Categories: PDF Internals

Master PDF Structure: XML Metadata, Bookmarks & Annotations

Understanding PDF XML Metadata and Bookmarks: A Technical Guide

This comprehensive guide explores four essential topics related not to the visual appearance of a PDF document, but to the ancillary data which may be included for interactive, onscreen use of documents, and the metadata used to carry extra information with a document for use by programs in a PDF workflow.

Key Topics Covered

📍 Destinations

Precise location markers that define specific positions within PDF documents. These enable accurate navigation for bookmarks and hyperlinks, while document outlines provide hierarchical table-of-contents functionality.

📄 XML Metadata

Structured XML streams that provide comprehensive document metadata using standardized XMP formats, extending beyond basic document properties to include rich descriptive information.

📎 File Attachments

Complete file embedding capability that packages external resources directly within PDF documents, creating self-contained document bundles similar to email attachments.

📝 Annotations

Interactive overlay elements that add text, graphics, and clickable functionality to PDF pages without modifying the underlying content. Includes hyperlinks for seamless document navigation and various markup tools for enhanced reader interaction.

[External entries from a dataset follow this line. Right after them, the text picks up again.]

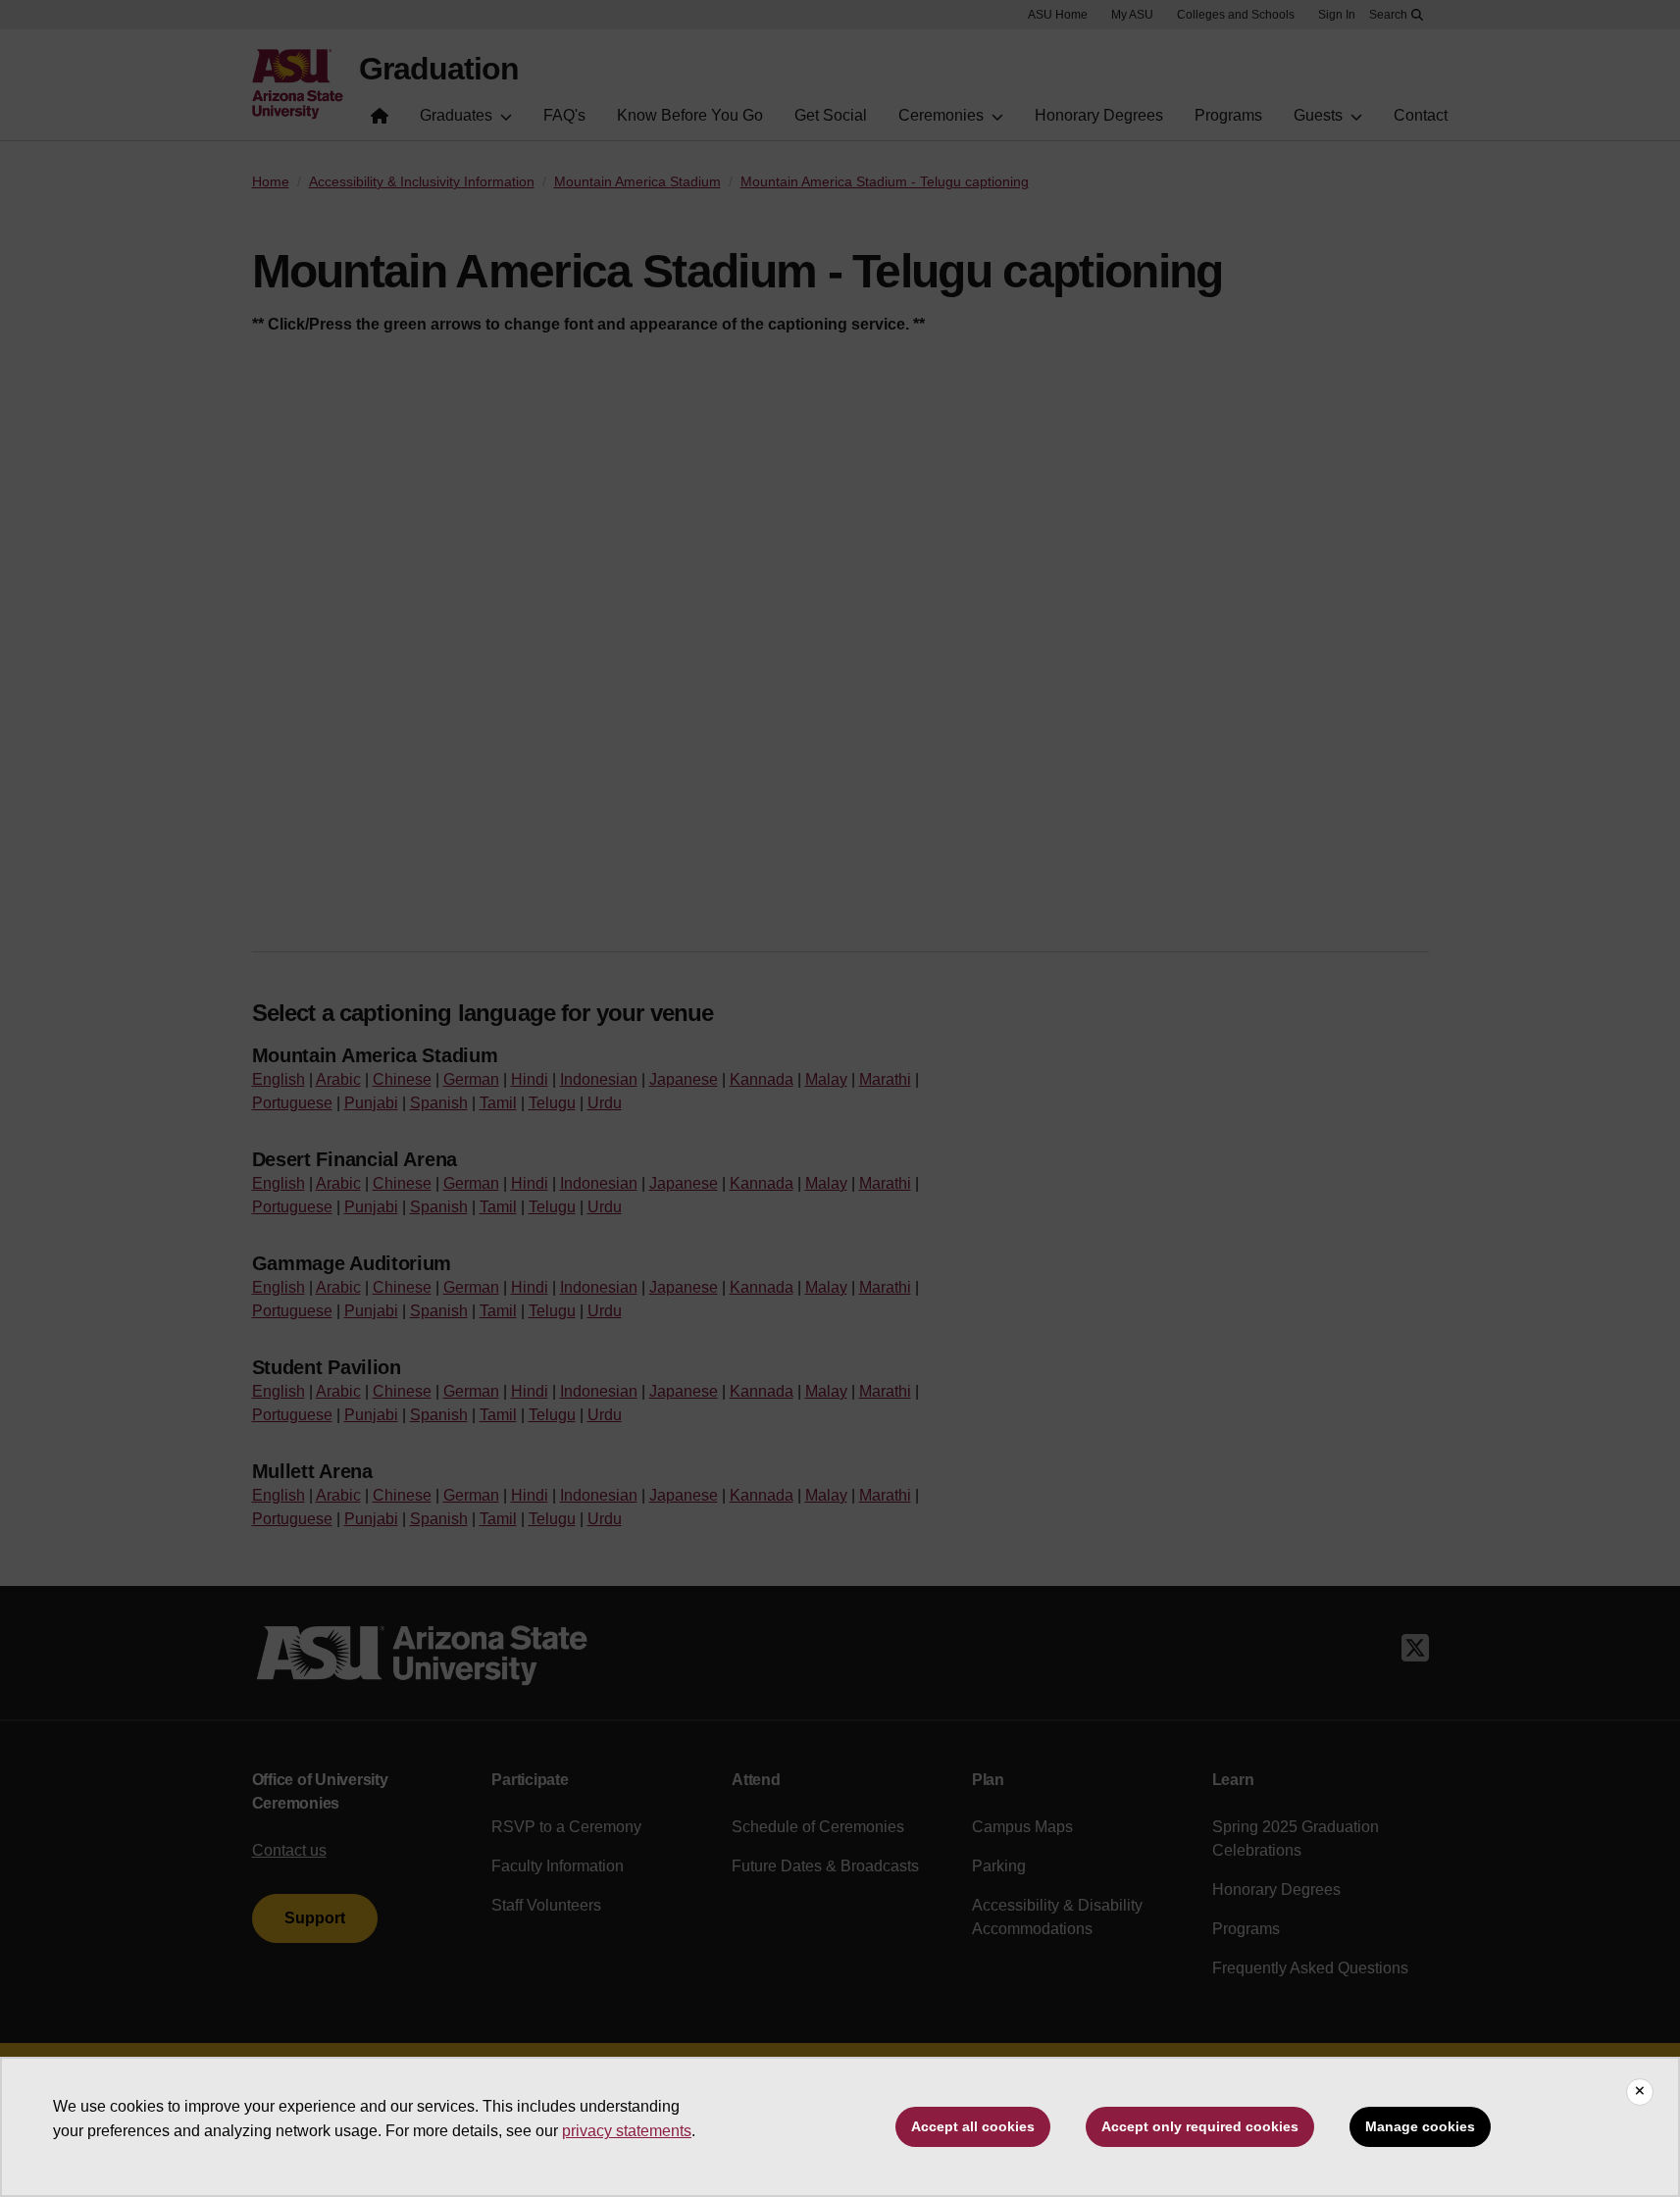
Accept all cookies (973, 2126)
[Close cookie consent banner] (1640, 2092)
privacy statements (626, 2130)
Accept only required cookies (1199, 2126)
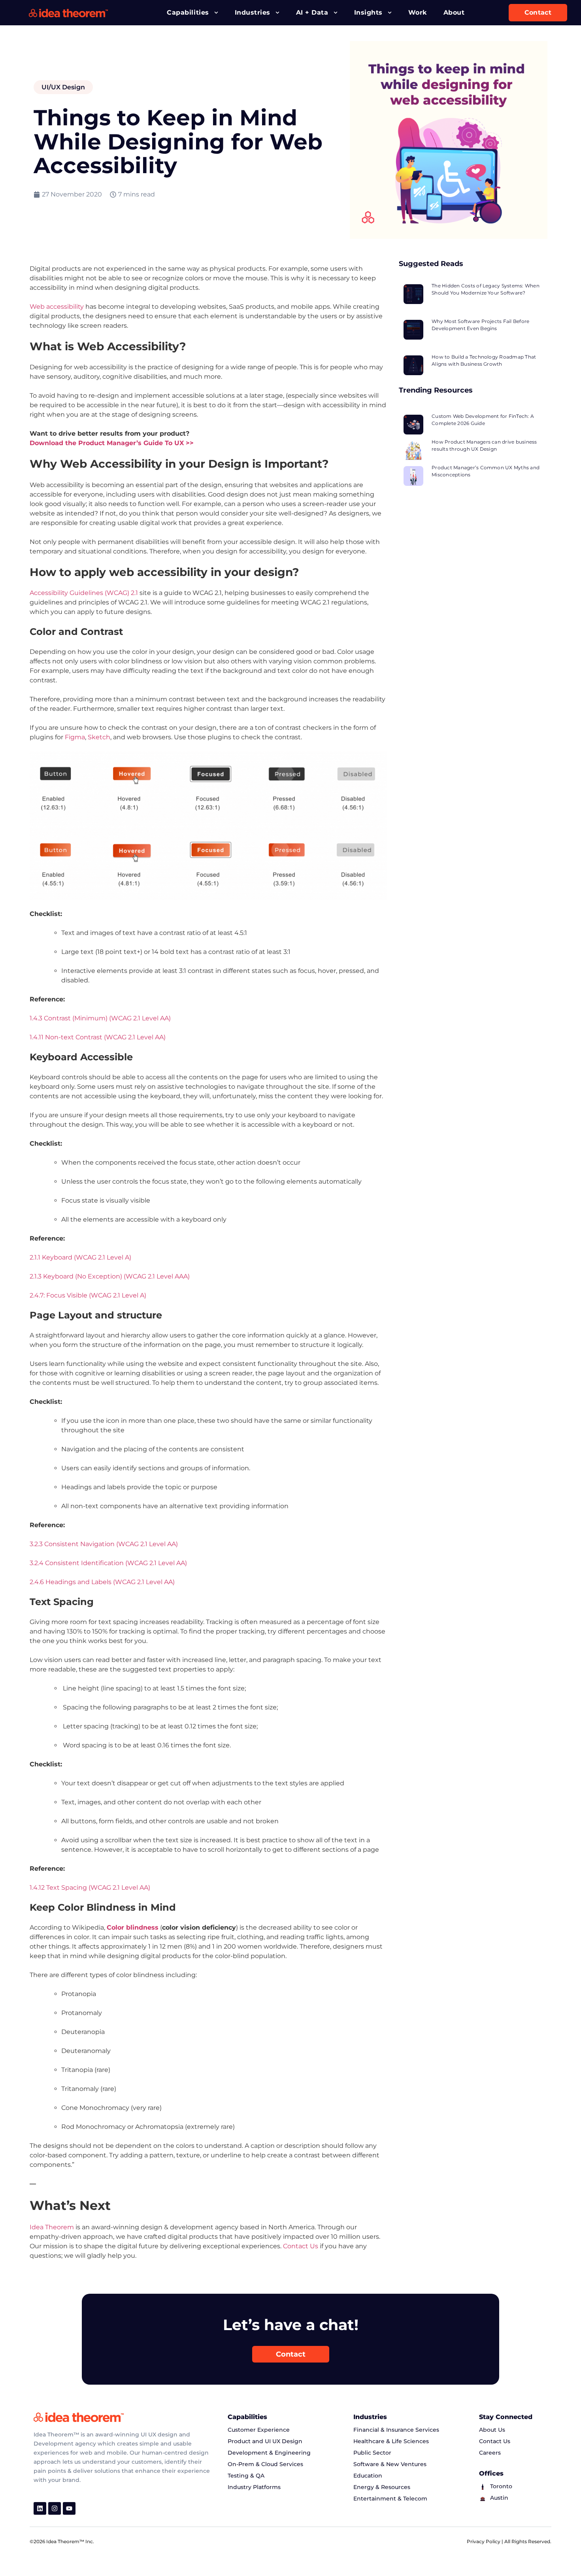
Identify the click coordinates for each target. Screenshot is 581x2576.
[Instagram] (54, 2508)
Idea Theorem (52, 2227)
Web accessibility (57, 306)
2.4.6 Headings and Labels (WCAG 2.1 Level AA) (102, 1582)
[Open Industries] (277, 13)
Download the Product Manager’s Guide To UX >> (112, 443)
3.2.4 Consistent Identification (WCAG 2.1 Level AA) (108, 1563)
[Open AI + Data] (336, 13)
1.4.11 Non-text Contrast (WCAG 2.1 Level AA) (98, 1037)
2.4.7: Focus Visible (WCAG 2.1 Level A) (88, 1295)
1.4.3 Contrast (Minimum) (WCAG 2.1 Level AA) (100, 1018)
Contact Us (300, 2246)
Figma (75, 737)
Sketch (99, 737)
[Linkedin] (40, 2508)
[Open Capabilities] (216, 13)
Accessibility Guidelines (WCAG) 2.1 (84, 593)
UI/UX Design (63, 87)
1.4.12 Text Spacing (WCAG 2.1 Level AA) (90, 1887)
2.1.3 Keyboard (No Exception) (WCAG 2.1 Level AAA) (110, 1276)
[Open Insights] (390, 13)
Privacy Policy (484, 2541)
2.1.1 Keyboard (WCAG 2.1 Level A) (80, 1257)
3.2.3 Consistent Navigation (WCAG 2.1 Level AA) (104, 1544)
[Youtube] (69, 2508)
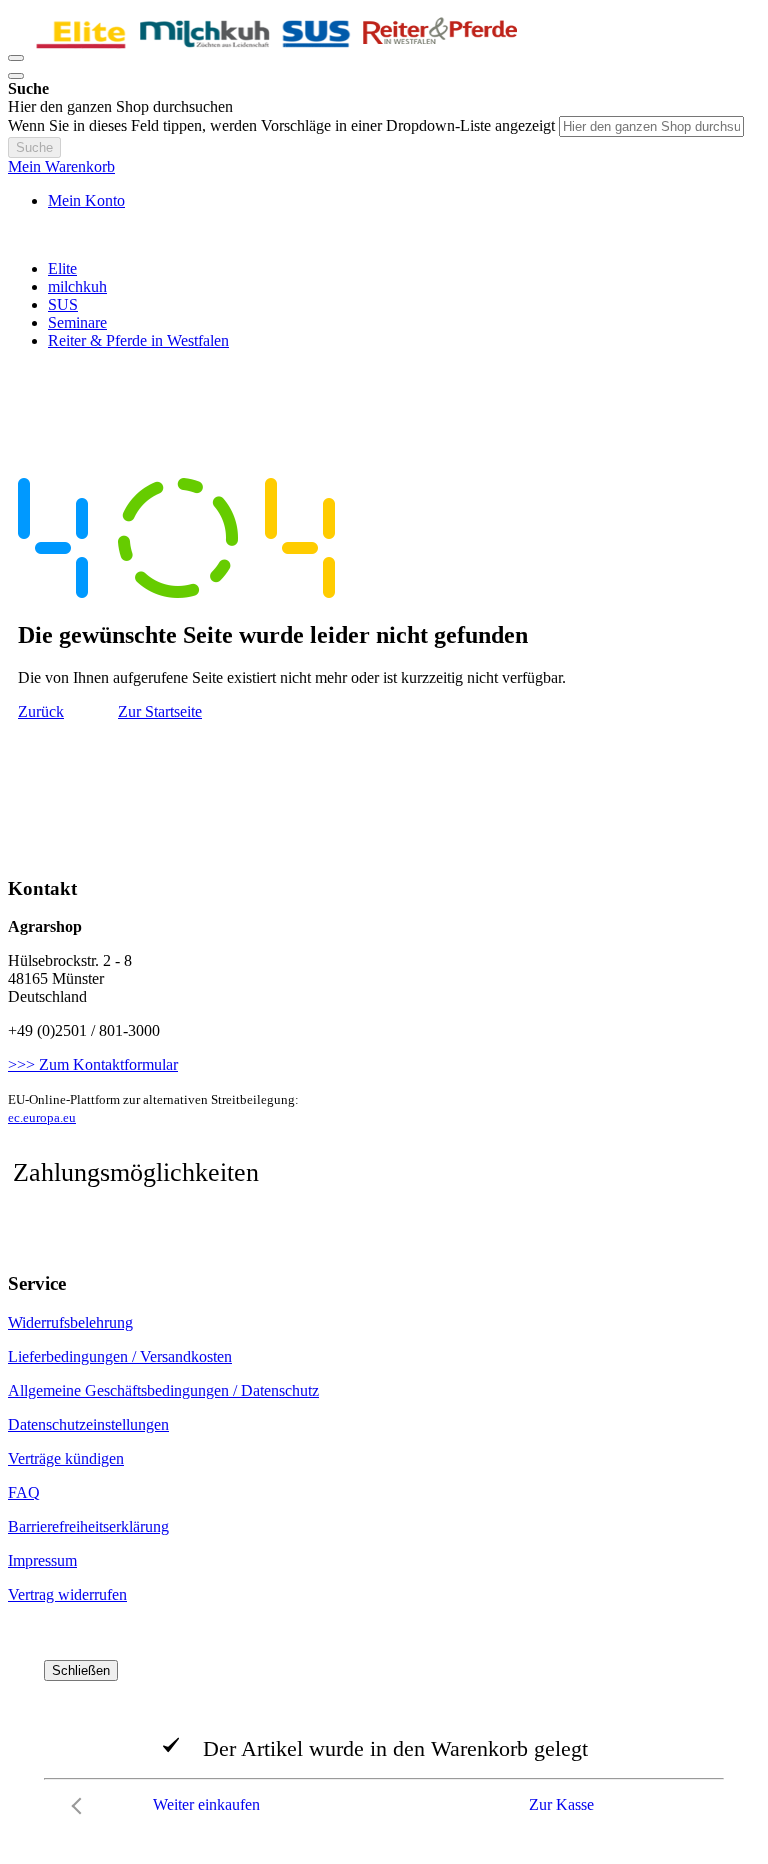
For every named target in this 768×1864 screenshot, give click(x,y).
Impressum (42, 1560)
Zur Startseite (160, 711)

Bookmarks and Destinations

Document navigation relies on hierarchical bookmark structures, technically known as the document outline. This tree-organized system presents clickable entries—commonly chapter titles, section headers, and subsection names—that enable readers to jump quickly to specific parts of the document. Each bookmark entry combines display text with destination information that specifies exactly where the link should navigate.

Understanding Destinations

PDF destinations serve as precise location markers within a document, specifying which page to display, where on that page to position the view, and what zoom level to apply. You can create destinations in two ways: define them directly inline (which we’ll use in our examples for clarity) or reference them by name through a document-wide naming system. Most PDF readers present bookmarks in a navigation panel alongside the main document content.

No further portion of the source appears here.